10話

 イタズラを終えて講義がある稀乃と別れた帆信は、鼻歌混じりに待合室へと戻った。


 受付には例のガードマンがすでに戻っており、彼は帆信を見かけるなり、慌てたように声を掛けてきた。


「赤井君! 桃口杏子居なかったけど、本当に見たの?」

「ええ、本当に見ましたよ。こないだ見せてくれた雑誌のアイドルでしょ? あ、でも……マスクしていたからただ似ているだけなのかも」


 そこまで言うと、ガードマンは大人しく肩を落としてみせた。


「あれ? ここに機材室の鍵が落ちてますよ」


 帆信は白々しく、ポケットに隠していた鍵をあたかも今拾ったような口調でガードマンに渡してやった。


「あ……ありがとう」


 ガードマンはまだ落ち込んでいるのか、力なく鍵を受けとると、元々あった場所に戻した。


 なんて簡単なんだ。これなら、どこの鍵でも盗み放題だじゃないか。帆信はガードマンを尻目に待合室のドアを開けた。


「ちょっと待って」


 咄嗟に、ガードマンに呼び止められて振り向くと、彼は先ほど戻した機材室の鍵をじっと見つめていた。


「はい?」

「どうして機材室の鍵だって分かったの?」


 思わず背筋が凍った。受付で保管している部室やスタジオの鍵には、すべて番号のみが振られているだけだった。部屋の名前は書かれておらず、それは機材室の鍵も同じだ。学生たちが鍵を受けとるには、学生証を提示して、自身が所属するサークル名や使用する部屋の名前を告げなければならない。そうして、ガードマンは手元にある一覧表と照らし合わせて、番号順に並んだ鍵の中から割り当てられた部屋の鍵を学生に渡すのだ。


 しまった――

 帆信は頭の中まで凍てつく前に急いで理由を探す。


「あ、ああ……こないだ、機材室の鍵を借りている学生をたまたま見かけまして。その時のガードマンさんが、番号を呟きながら鍵を探していたことを思いだしたんです」


 壁掛けのキーホルダーには無数の鍵がずらりと並んでいる。確かに、この中から該当の鍵を探すには、多少の慣れが必要だろう。

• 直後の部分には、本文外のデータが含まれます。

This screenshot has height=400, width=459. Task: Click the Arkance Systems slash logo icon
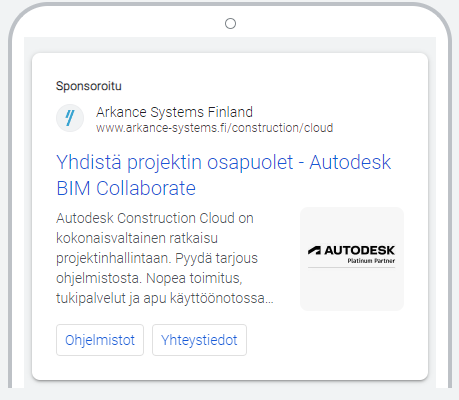[x=70, y=118]
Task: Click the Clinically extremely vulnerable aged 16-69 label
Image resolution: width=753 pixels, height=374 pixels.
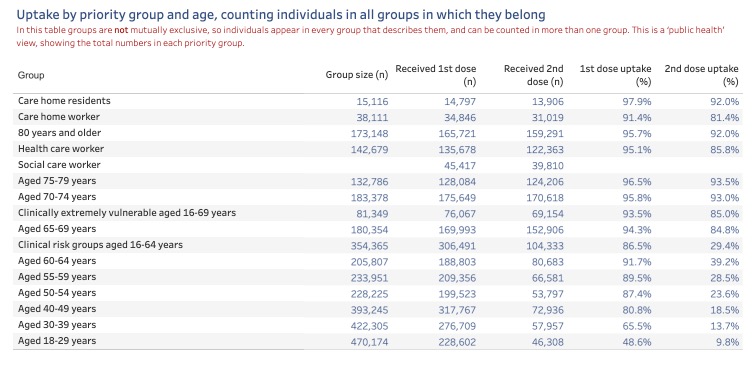Action: [127, 213]
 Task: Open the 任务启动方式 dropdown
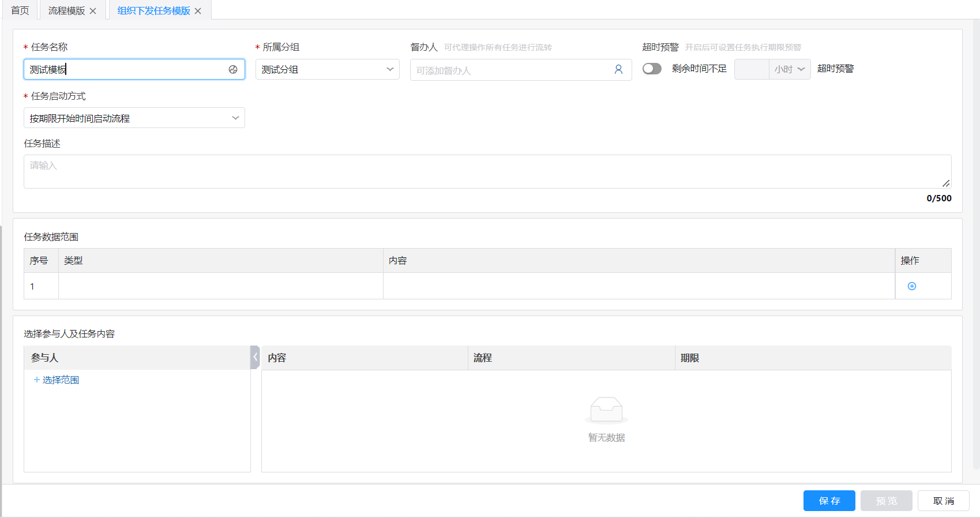(134, 118)
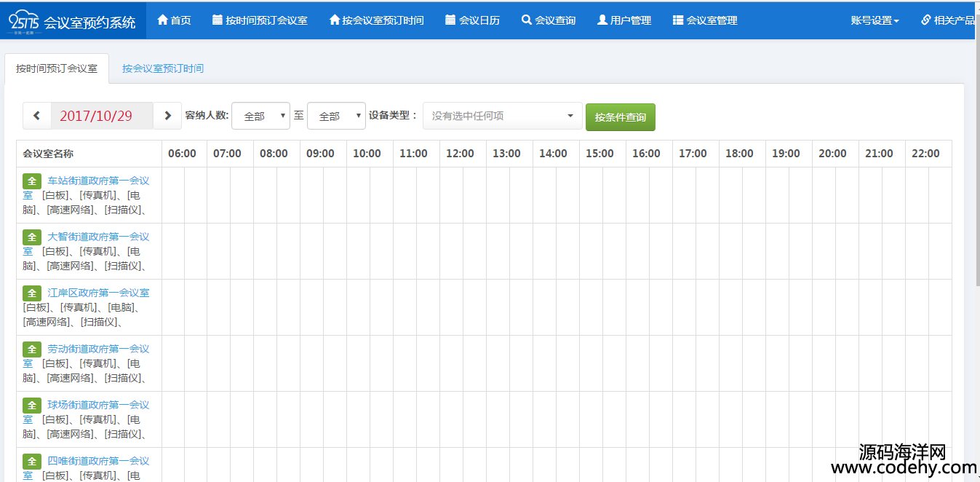
Task: Click calendar icon beside 按时间预订会议室 in navbar
Action: 218,20
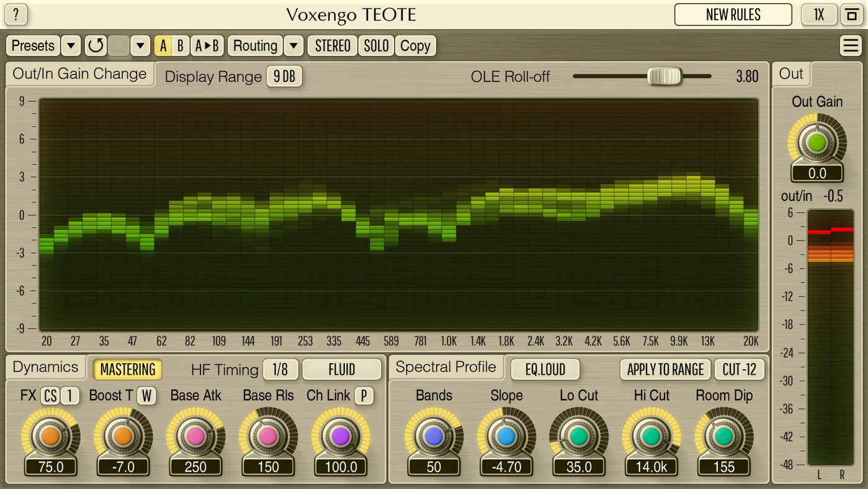Select the Out/In Gain Change tab
The image size is (868, 489).
click(x=79, y=74)
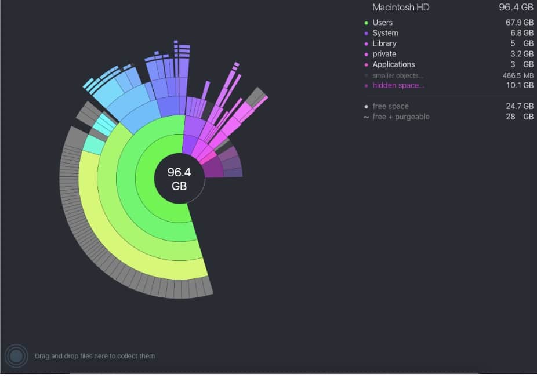Click the circular collector drop-target icon
The image size is (537, 392).
pyautogui.click(x=16, y=356)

 ガードマンもその苦し紛れの理由に納得したのか、「そっか」とだけ呟いて、それ以上は言及してこなかった。


 待合室のドアを閉め、帆信は自分の心臓の音を聞いた。強く、激しい。なかなか収まってくれない。額に汗が滲み、頬を伝って畳の上に落ちる。部屋の外からは、学生たちの呑気な笑い声が聞こえてきた。


 自分の鼓動と対峙するだけで息が上がってくる。

 ヤバい、やばい、ヤバイ、やばイ――


 手が震えている。それを見て、焦る気持ちはさらに加速していく。

 とりあえず、落ち着かなくては――

 

 そうして、帆信は次から次へと沸いてくる汗を拭ってから、ひどく重たい足をひきずっていつもの喫煙所へと向かった。


 その道中、うつむいて歩いてせいか、廊下の端っこに落ちている紫色のライターを見つけた。拾ってみると、それはいつしか稀乃に挙げたライターだと、帆信はすぐに気が付いた。


 落としたのかしら? 横車にはサビもあった。いつ落としたのか。あとで届けてやろうとポケットに仕舞った時に、帆信の脳裏に妙案が浮かぶ。


 そうか! もし、万が一疑われても、稀乃にアリバイを作ってもらえば良いんだ。


 機材室が誰かに侵入された時。自分が待合室から離れていた時に、自分はキャンパスのどこかで掃除をしていた。それを稀乃が見かけていたと証言してくれれば、立派なアリバイが成り立つ。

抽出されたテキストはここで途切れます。